Tucker went on a field trip to Westfield Heritage Village in Rockton and brought home some seeds in a small, folded up piece of paper. He didn’t seem to be all that excited about them until I asked him if he wanted to plant them. “Yes! Yes! Yes!” he said, with more enthusiasm than homework usually incites.
With my sabbatical well underway, I was properly equipped and had pots and growing medium ready to go in minutes. When we had everything ready for planting, I asked him what the seeds were going to grow. He told me there were three kinds: corn, squash and beans. “These are the three sisters” he said.
I knew that ‘Three Sisters’ is the name given to the trio of vegetables, and that they have been called that for generations of native people in North America. But Tucker and I have since found out the story behind the name.
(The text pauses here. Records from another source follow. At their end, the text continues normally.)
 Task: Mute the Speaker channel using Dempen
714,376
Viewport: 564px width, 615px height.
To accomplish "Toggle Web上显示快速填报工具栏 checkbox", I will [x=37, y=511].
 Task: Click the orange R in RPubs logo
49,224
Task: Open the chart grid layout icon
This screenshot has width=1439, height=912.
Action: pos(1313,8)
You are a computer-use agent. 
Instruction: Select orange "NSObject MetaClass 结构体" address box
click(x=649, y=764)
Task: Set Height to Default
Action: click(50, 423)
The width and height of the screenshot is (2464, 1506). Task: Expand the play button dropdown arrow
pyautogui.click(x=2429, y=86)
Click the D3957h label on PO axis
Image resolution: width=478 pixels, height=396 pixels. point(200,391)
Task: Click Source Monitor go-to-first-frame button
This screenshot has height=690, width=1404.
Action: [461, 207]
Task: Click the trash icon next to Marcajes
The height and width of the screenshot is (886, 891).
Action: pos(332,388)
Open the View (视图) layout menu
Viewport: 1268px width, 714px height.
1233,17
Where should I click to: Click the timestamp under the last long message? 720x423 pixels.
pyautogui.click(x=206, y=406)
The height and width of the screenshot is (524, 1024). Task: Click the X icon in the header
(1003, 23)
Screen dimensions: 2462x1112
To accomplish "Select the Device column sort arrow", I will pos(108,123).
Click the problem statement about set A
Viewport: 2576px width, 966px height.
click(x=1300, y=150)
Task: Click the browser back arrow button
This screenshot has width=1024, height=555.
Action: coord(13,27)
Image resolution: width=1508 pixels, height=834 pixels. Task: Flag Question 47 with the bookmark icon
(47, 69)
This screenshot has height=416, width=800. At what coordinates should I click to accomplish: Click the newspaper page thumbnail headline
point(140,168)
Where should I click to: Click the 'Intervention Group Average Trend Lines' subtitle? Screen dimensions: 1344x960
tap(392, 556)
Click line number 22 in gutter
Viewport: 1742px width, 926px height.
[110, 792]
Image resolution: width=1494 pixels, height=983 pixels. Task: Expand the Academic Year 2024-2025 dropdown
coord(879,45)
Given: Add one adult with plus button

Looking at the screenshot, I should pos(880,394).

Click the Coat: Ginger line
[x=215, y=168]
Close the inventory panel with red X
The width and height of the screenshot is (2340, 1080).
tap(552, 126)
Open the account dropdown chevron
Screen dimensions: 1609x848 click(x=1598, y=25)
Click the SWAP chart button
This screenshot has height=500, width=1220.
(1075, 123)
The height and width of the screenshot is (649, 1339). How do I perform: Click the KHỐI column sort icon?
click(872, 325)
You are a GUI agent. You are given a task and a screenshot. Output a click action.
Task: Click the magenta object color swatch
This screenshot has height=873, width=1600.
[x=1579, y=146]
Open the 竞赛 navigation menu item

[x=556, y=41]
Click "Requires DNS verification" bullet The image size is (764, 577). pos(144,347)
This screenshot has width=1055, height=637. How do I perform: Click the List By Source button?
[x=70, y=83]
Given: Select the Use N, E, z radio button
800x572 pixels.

A native legend says that there were three sisters who could not get along. Every day they would upset their mother with constant bickering (I sympathize!). Finally in frustration the woman asked the Creator to make them stop, and the three girls were transformed into beans, squash and corn. This made them dependant on one another and so stopped their fighting. The corn would provide a structure for the beans to climb, the beans would enrich the soil with their nitrogen-fixing roots, and the squash would suppress weeds with its large leaves.
These three crops provided a sturdy diet necessary to sustain life in the days before we could just dash off to Loblaws for strawberries in January. They are also a great example of how plants can help each other (have you read the gardening book, “Carrots Love Tomatoes”?).
With all of this research, the seeds Tucker planted so carefully have become even more exciting. So imagine the commotion when he peeked into the pots this morning and found the very first sprout! I had vowed not to plant corn (it’s just asking for trouble from the racoons) but this is just too much fun.